→ **What the task asks**: Copy every line of the records below word for word, leaving out the pictures.

→ **Records supplied**:
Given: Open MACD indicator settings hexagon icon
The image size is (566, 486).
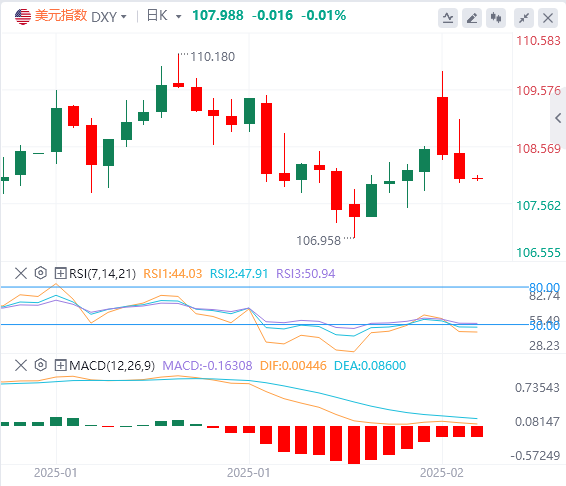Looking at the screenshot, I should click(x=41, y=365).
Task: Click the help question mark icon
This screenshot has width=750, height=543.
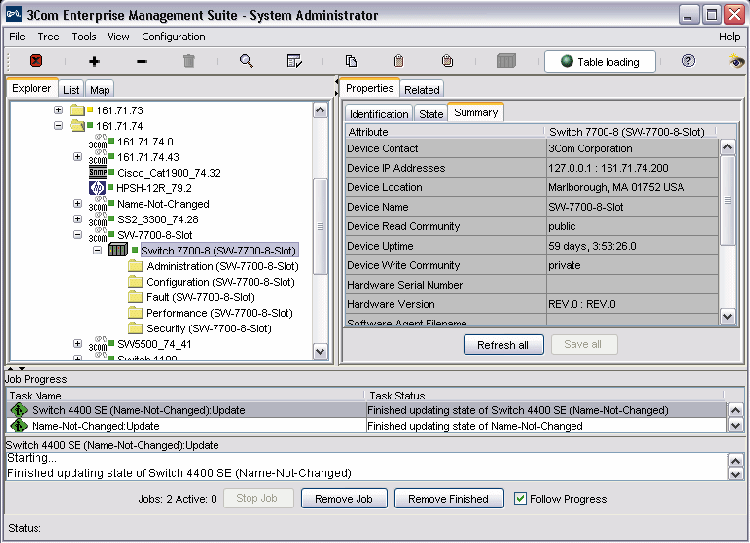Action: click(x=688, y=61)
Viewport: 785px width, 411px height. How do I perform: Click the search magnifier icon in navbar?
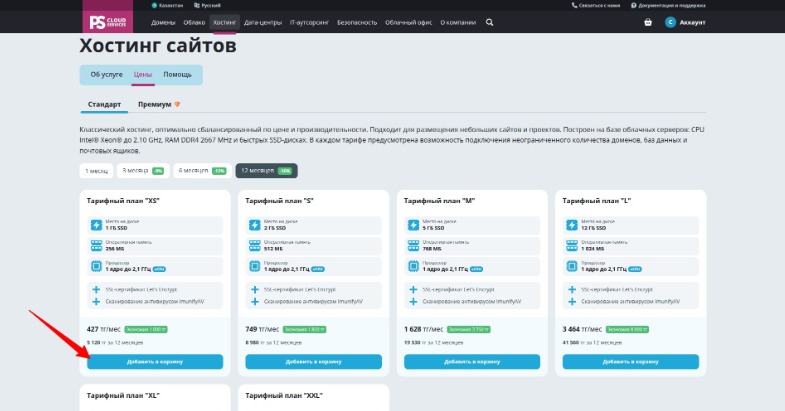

→ **Full output**:
Given: Open MACD indicator settings hexagon icon
The image size is (566, 486).
Looking at the screenshot, I should click(x=41, y=365).
Task: Click the help question mark icon
This screenshot has width=750, height=543.
Action: click(x=688, y=61)
Viewport: 785px width, 411px height. How do I perform: Click the search magnifier icon in navbar?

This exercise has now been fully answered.